Richard Ferrand a promis ce mardi, un peu avant l’élection de François de Rugy, de respecter « la parité parfaite » à la tête des commissions et au bureau de l’Assemblée. Les députés LREM se sont d’ailleurs engagés à céder leur fonction au sein des bureaux du groupe et de l’Assemblée à mi-mandat, dès Noël 2019. Une femme pourrait éventuellement remplacer François de Rugy au « perchoir » et Richard Ferrand à la tête du groupe parlementaire LREM.

« Un milieu vraiment macho »

En attendant, aucun des sept groupes de cette nouvelle Assemblée n’est dirigé par une femme et les élues de l’opposition ont vivement réagi ce mardi. La députée Les Républicains Laure de la Raudière, candidate malheureuse à la présidence de l’Assemblée croisée dans la salle des quatre colonnes, déplore un choix « dommageable pour la parité ». « C’est un milieu vraiment macho », estime-t-elle.

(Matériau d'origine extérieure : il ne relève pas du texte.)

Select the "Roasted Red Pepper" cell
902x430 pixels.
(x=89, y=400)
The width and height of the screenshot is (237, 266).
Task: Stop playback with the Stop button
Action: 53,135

Pour la députée de La France insoumise, Danièle Obono, il y a eu « beaucoup de battage » de la part de LREM sur l’éventualité d’une présidente de l’hémicycle. L’élection d’un homme n’est, selon elle, « pas une surprise », elle « reflète les réalités des inégalités salariales, de la sous-représentation des femmes dans les lieux de pouvoir ».

Le parti d’Emmanuel Macron, qui a fait de l’égalité entre les sexes l’un de ses chevaux de bataille de campagne, est attendu au tournant par ses opposants qui le taxent de n’afficher qu’une « parité de façade ». La composition des gouvernements Philippe 1 et 2 a déclenché des critiques similaires, certains arguant que les ministères clés restent entre les mains d’hommes politiques.